E no, dietro l’incidente che l’ha visto tornare ai box come una furia non c’entra niente l’asfalto del tracciato, che poco prima dell’ultima curva è stato letteralmente mangiato dai passaggi ripetuti delle monoposto, tanto da costringere la direzione gara a esporre la bandiera rossa e a mettere in dubbio la ripartenza della corsa.
“Su quattro freni, tre non funzionavano”, spiega Charles ai media in circuito, come riportato da Automoto.it. “In una vettura di F1 non è mai una bella cosa. L’anteriore sinistro funzionava bene, l’anteriore destro a metà e i due freni posteriori non funzionavano affatto. Quando dico ‘affatto’, intendo che dai dati non c’era alcuna decelerazione. Erano come le pinze di una macchina nuova ancora da rodare. Quindi sì, è stato un problema non da poco. È stato un incubo”.
Parole nette, per certi versi drammatiche. Eppure, qualcuno potrebbe chiedersi perché, fino a quel momento, il monegasco avesse corso e anche bene, incollato agli scarichi della SF-26 di Lewis Hamilton. La risposta, sta tutta nella finestra di temperatura dei freni stessi: “Finché giravo con costanza, il problema non si presentava, o almeno non a questo livello. Il vero problema è stato la Safety Car. Non appena siamo entrati in regime di Safety Car, tre dei miei quattro freni hanno smesso di funzionare. Non sono più riuscito a riaccenderli, non funzionava più nulla. Ho provato a fare diverse manovre dall’abitacolo per cercare di risolvere la situazione, ma non c’era niente da fare. L’unica soluzione rimasta sarebbe stata non frenare all’ultima curva, ma sarei andato a sbattere alla prima. Non c’era modo di farlo, non c’era semplicemente una soluzione”.
La delusione è palpabile, con il monegasco incredulo una volta rientrato ai box. E a chi gli chiede un giudizio sul “pasticcio” del muretto Ferrari in occasione della prima Safety Car, quando aveva chiesto di rimanere fuori per sopravanzare Hamilton che al pit avrebbe dovuto scontare cinque secondi di penalità, richiesta non ascoltata dalla Scuderia, lui risponde netto: “Onestamente, non credo che questa debba essere la storia della giornata. Dobbiamo solo trovare una soluzione per i nostri freni perché quando queste cose saranno sistemate sarò in grado di fare il mio lavoro correttamente. Oggi ero solo un passeggero. Non ci sono divergenze d’opinione. Ho parlato con Fred e Jerome, poi hanno guardato i dati ed è tutto molto chiaro per tutti. Non credo ci sia alcun dubbio”.
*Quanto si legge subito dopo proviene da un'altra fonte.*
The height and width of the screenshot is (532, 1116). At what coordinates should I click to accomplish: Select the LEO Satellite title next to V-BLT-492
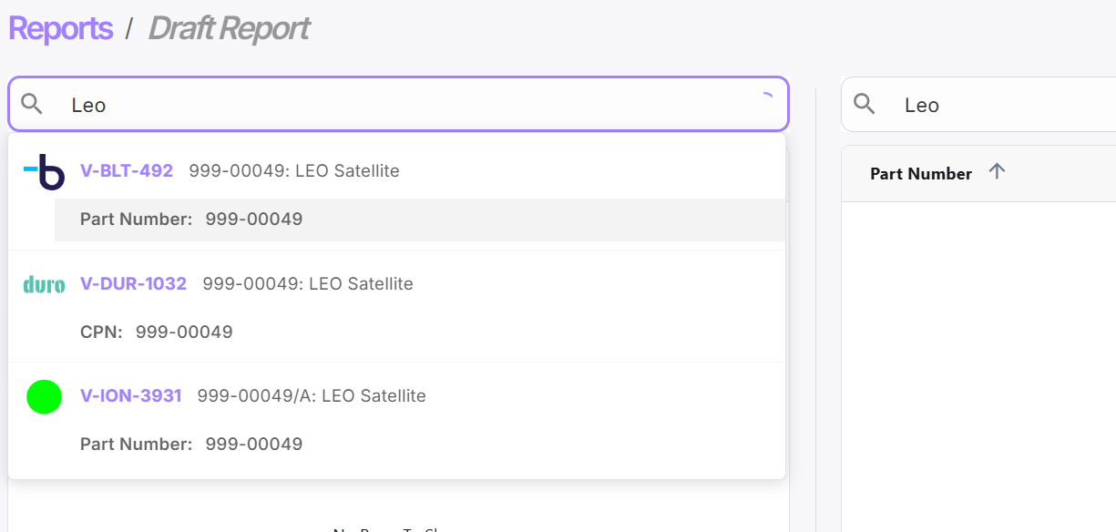[294, 170]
Continua a sottolinearlo, parlando di una situazione mai vissuta nella propria carriera: “Non a questo livello. Sicuramente a volte le cose si fanno complicate, ma oggi era proprio impossibile fare una curva”. Tutte difficoltà che si erano viste anche in qualifica, più volte vicino a quell’errore arrivato poi all’ultimo tentativo in Q3 mentre, nonostante tutto, stava realizzando un giro monstre.
Di questa storia c’è solo un aspetto positivo, che oltretutto potrebbe spiegare la differenza che negli ultimi due fine settimana si è vista tra lui ed Hamilton, al contrario super in forma: “Sappiamo da dove deriva il problema. Abbiamo una soluzione in casa e passerò alla configurazione di Lewis per la prossima gara, il che spero sarà un passo avanti. L’unico aspetto positivo da portare a casa da questo weekend? Che avrò una soluzione per i freni la prossima settimana. Tutto qui”.
È stato un errore, o forse no. Di sicuro, quello di Monaco per Leclerc è un weekend da cancellare.